Je tourne, je vire dans l'espace exiguë qu'est notre salle de bain. L'eau coule en torrent dans la baignoire pendant que je fais les cents pas. J'arbore le périmètre de long en large, libérée de l'inconfort étouffant de mes vêtements mais prisonnière d'une cellule sphérique qu'est ma tête avec mes souvenirs. Jules est partie travailler après avoir terminé sa valise et s'être assurée de mon état. Enfin de mon état de façade. Elle m'a laissé un cadeau foireux en évoquant mon frère, on le faisant remonter à la surface, en le réanimant de ces eaux troubles et maintenant, je me répète les scènes en boucle telle une leitmotive coincée dans ma tête.

Je m'arrête devant le miroir. Je ressens de petites décharges électriques; les nerfs de mes jambes bougent encore. Je n'arrive pas à les calmer, l'immobilité leur est impossible. Je me penche au dessus du lavabo. Je m'appuye sur mes mains, prenant prise sur quelque chose de solide, encré dans le sol et bien réel pour tenter de reprendre mon souffle saccadé.

Si seulement c'était si simple. Le concret ne me fait rien. Je cherche mon propre regard dans le miroir. Je ne sais pas ce que j'espère y trouver. Peut-être de la compréhension ? De la force? En tout cas, tout ce que j'y découvre dans cette glace, ce sont des yeux remplis de dégoût, de rage et de supplication.

L'air devient chaud. L'atmosphère moite fait naître une fine couche de sueur sur ma peau dégueulasse. Je regarde mon corps nu, souillé par les souvenirs de ses actes.

Mes cheveux tombent sur ma poitrine. Ils caressent mon ventre. Le contacte doux de ceux-ci me fait frissonner. Un frisson glacial. Malsain. Comme ceux que je ressentais avant. Ma gorge se noue. Je déglutis péniblement. Un petit pincement au cœur se fait sentir, suivit de ce sentiment autrefois endormi que je déteste et qui na jamais cessé de me côtoyer :La sensation d'un gouffre m'aspirant sans que je puisse lutter.

Le meilleur moyen d'empêcher une chanson d'envahir complètement ta tête c'est de la chanter... c'est peut-être pareil avec la douleur Ray.

Du bout des doigts, je caresse mon sternum. Je suis les reliefs de mon squelette, j'esquisse la bosse de mes os jusqu'à atteindre mes cheveux reposant sur ma clavicule. Je saisis la tignasse aux reflets auburns et les places dans mon dos.

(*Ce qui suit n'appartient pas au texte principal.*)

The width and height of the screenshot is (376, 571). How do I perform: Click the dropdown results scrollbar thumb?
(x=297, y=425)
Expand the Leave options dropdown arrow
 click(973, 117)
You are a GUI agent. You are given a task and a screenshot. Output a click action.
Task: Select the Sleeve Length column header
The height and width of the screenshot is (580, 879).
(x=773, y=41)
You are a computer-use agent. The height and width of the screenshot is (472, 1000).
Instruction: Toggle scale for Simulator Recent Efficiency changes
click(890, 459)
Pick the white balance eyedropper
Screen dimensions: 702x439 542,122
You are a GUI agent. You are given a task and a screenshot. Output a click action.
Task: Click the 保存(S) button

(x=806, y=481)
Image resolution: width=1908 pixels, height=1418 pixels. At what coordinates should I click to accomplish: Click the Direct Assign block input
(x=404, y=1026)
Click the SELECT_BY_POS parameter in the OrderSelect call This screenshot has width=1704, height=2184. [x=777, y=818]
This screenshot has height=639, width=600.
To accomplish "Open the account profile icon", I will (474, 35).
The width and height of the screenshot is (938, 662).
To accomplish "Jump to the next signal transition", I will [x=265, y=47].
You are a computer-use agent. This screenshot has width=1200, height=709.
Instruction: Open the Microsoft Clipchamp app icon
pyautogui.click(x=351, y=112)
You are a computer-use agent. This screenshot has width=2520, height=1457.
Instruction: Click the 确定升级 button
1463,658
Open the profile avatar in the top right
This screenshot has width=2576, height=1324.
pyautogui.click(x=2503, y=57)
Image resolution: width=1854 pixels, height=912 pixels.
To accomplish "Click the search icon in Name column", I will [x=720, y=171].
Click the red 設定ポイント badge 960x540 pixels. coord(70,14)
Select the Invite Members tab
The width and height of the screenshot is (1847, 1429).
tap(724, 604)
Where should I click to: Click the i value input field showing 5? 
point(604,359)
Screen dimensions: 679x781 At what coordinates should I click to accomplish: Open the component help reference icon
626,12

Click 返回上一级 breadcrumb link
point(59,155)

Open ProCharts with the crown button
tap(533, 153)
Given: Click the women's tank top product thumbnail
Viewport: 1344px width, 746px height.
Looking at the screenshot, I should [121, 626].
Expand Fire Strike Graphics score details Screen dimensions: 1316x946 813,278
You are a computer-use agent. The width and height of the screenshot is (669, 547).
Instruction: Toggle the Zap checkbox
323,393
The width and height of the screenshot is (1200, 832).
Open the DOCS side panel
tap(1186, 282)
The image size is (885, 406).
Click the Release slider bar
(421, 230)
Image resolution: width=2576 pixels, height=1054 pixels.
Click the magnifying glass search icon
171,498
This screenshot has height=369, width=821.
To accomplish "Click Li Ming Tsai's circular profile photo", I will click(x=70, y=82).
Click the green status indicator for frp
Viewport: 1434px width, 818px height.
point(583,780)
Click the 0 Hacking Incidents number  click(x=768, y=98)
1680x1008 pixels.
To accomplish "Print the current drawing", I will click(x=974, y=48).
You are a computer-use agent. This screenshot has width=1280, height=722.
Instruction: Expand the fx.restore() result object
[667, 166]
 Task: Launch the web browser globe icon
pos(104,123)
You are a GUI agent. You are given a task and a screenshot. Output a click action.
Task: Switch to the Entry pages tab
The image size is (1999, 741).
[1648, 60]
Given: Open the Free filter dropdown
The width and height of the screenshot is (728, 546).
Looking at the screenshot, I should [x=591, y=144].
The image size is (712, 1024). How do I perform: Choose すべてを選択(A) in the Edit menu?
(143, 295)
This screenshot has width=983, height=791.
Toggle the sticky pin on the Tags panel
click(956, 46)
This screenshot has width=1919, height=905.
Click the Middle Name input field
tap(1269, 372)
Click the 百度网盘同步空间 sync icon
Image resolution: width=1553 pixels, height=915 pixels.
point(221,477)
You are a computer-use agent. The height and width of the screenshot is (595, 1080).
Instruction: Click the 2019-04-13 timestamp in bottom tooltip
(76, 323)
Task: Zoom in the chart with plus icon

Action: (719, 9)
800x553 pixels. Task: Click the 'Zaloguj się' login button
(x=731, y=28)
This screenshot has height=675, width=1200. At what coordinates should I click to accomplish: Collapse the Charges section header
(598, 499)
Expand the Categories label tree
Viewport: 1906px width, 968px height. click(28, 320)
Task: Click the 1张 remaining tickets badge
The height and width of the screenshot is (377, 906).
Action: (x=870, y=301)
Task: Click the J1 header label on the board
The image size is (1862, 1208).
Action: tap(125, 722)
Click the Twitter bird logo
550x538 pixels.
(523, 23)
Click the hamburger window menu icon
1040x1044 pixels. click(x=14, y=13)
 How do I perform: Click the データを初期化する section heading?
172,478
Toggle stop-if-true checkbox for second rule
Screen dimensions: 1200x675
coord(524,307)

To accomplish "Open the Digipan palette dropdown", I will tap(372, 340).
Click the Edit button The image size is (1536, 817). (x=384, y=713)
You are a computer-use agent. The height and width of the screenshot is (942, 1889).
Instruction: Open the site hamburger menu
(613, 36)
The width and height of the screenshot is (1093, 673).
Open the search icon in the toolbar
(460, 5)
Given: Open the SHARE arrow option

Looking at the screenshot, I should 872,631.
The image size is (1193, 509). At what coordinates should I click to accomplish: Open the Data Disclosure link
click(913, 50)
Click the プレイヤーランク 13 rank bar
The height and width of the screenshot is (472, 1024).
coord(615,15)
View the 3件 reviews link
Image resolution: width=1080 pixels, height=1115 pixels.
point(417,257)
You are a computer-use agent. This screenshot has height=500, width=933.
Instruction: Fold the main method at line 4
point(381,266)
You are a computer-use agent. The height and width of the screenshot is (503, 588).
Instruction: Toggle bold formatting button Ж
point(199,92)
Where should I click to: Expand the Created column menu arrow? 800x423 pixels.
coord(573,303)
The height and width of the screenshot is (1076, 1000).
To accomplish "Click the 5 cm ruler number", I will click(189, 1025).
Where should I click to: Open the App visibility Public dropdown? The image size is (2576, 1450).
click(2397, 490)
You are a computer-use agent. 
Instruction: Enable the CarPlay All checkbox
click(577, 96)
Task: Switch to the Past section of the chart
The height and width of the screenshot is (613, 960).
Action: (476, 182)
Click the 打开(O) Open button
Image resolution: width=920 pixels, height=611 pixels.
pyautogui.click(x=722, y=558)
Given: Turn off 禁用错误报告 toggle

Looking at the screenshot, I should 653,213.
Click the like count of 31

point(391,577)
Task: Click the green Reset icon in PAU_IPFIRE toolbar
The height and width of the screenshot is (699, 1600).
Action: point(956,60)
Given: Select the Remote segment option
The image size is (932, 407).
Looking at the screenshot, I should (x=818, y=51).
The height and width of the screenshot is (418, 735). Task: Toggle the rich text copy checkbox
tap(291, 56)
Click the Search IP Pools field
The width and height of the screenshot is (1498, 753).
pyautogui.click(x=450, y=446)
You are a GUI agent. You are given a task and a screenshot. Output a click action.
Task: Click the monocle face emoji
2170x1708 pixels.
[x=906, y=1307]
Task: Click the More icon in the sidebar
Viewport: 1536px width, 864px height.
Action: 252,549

Un carré de peau se libère alors. Mon souffle s'accélère, tout comme les battements de mon cœur. Mon instinct primitif me cris de stopper ma démarche. Plus j'ai chaud plus je sens que mon corps me prévient d'un danger éventuel. Mais je passe outre.

Mes ongles s'implantent dans la chaire pleine de mon épaule. Des petits croissants de lune rougeâtres apparaissent. Les battements de mon cœurs font écho dans cette petite blessure nouvelle à vif. Je mords ma lèvre fort, anticipant mon prochain mouvement. Mes dents et mes lèvres me servent de bâillon, pour qu'aucun son ne sorte.

Ma main se plaque autour de ma gorge comme un sangle cette fois, puis descend sur ma poitrine jusqu'à la naissance de mes seins. Malgré cet état second, je prend le soin de suivre mes gestes dans le miroir. Une fois que je sens le grain de beauté faisant une petite bosse, je sais que j'y suis. Je me souviens. J'y suis. Mes doigts deviennent tremblant, mes mains moites. Mon corps essaie de se défendre en frissonnant, transpirant mais je continue encore. Le faire va te soulager.

Mon indexe touche mon sein. Ma main vient le recouvrir. J'ai envie de vomir. Mes doigts se resserrent autour de celui-ci. Tu te souviens ? Oui. Je progresse. Je presse plus fort, c'est presque douloureux. Avec ma paume je commence à fais des ronds, des palpations. Les larmes coulent soudain sur mes joues. Elles finissent leur route sur le sol. Je ferme les yeux. Mes simples larmes se transforment en sanglots. Mes mains deviennent les siennes. La salle de bain devient la chambre de la maison de vacance. J'ouvre la bouche afin de chercher de l'air dans ma suffocation. Stop! Arrête! Arrête! C'est ce que j'aurais aimé lui crier... mais je suis muette... Stop.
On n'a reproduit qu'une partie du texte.